WHAT YOU NEED TO DO: Lay out the lines that start at the one containing "You are a GUI" and end at the one containing "1512x801 pixels." as a JSON list of strings, one string per line, with blank lines omitted.

ENTRIES PROVIDED:
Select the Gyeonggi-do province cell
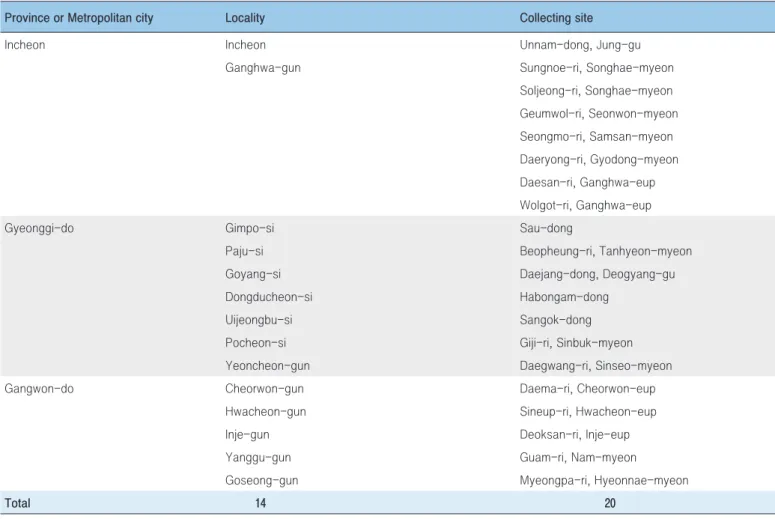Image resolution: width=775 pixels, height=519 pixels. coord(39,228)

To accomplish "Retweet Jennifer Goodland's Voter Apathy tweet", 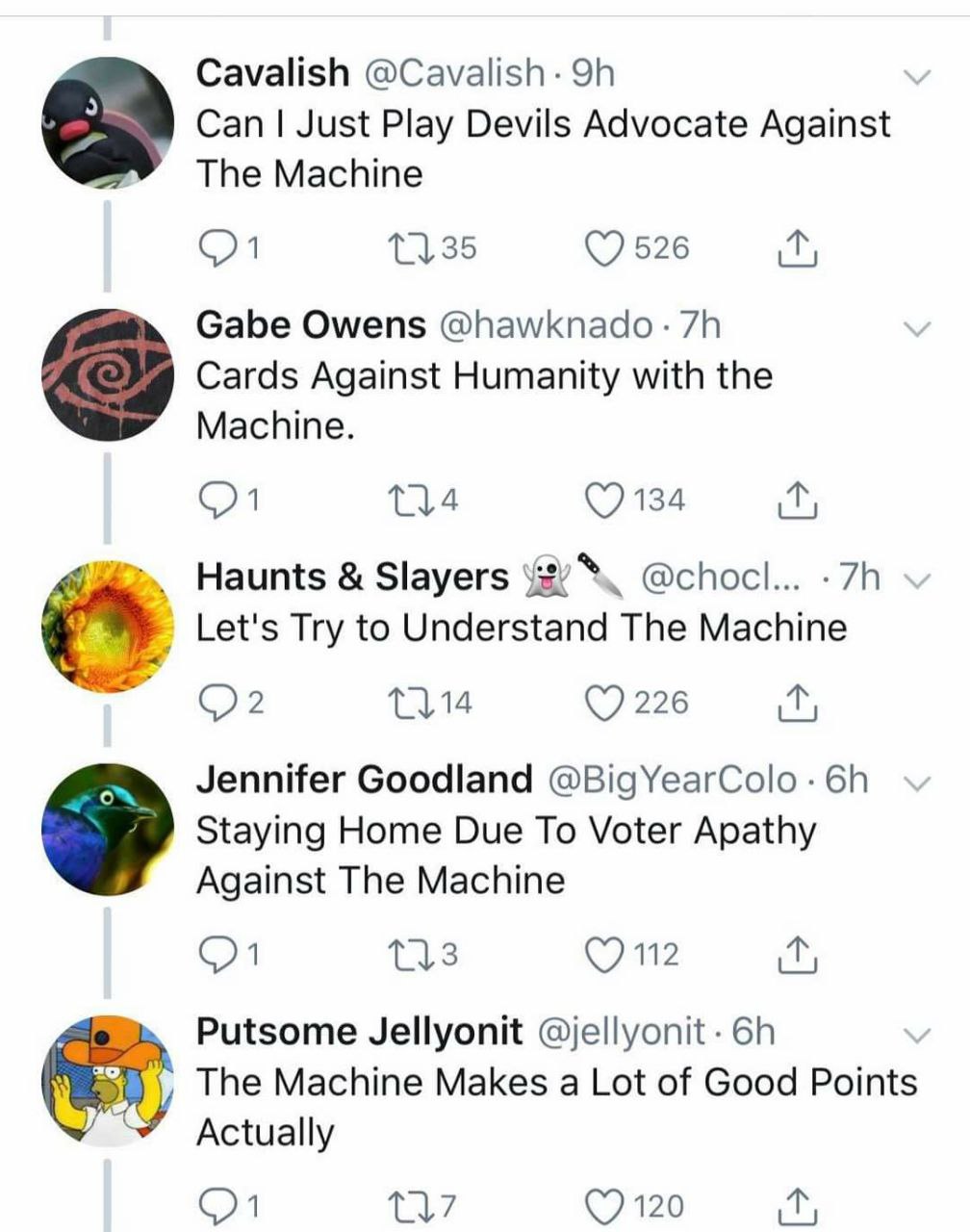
---
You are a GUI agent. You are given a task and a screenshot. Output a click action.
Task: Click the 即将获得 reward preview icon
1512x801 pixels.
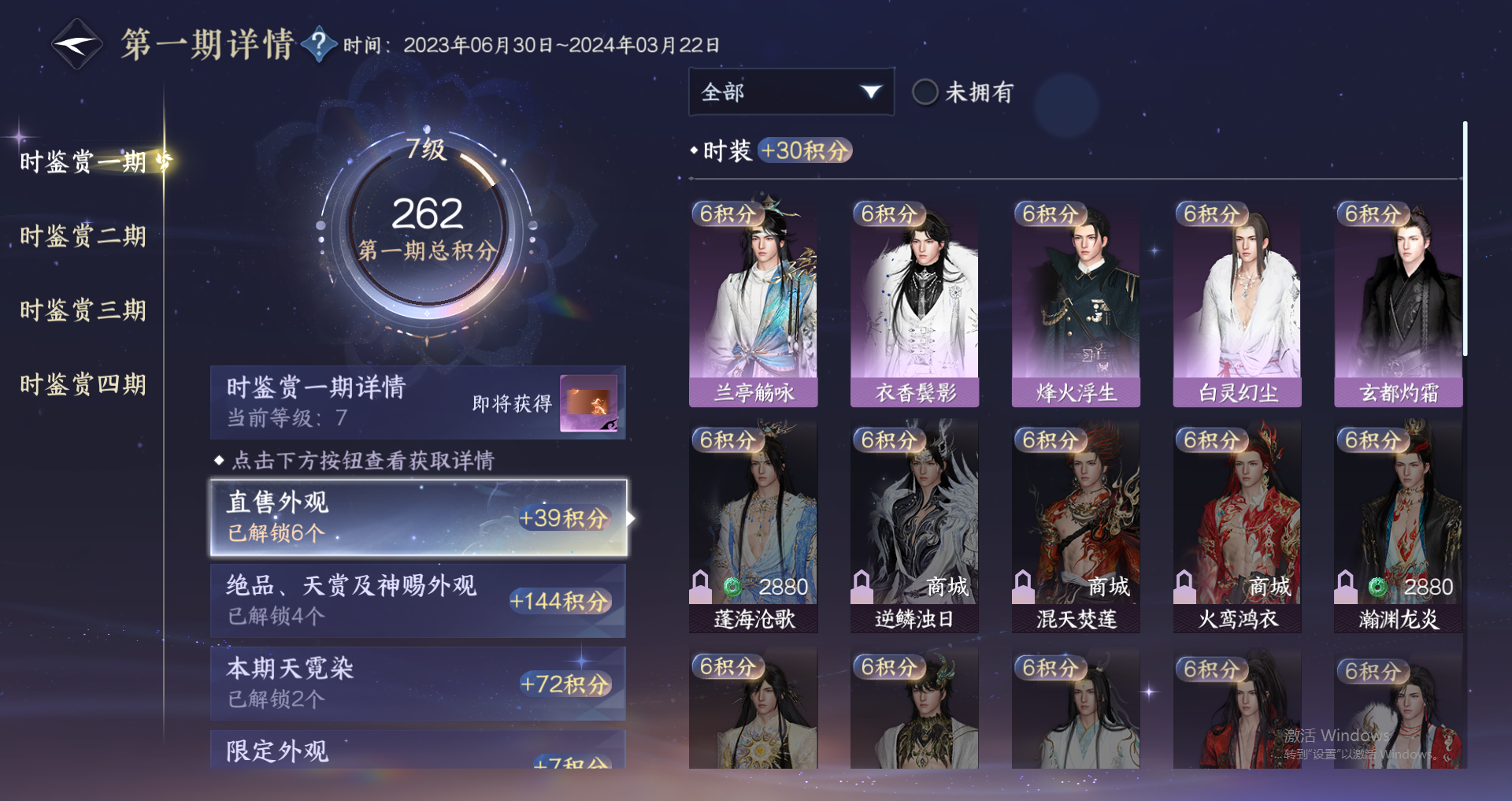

RESPONSE FOR THIS EXERCISE:
[
  "You are a GUI agent. You are given a task and a screenshot. Output a click action.",
  "Task: Click the 即将获得 reward preview icon",
  "1512x801 pixels."
]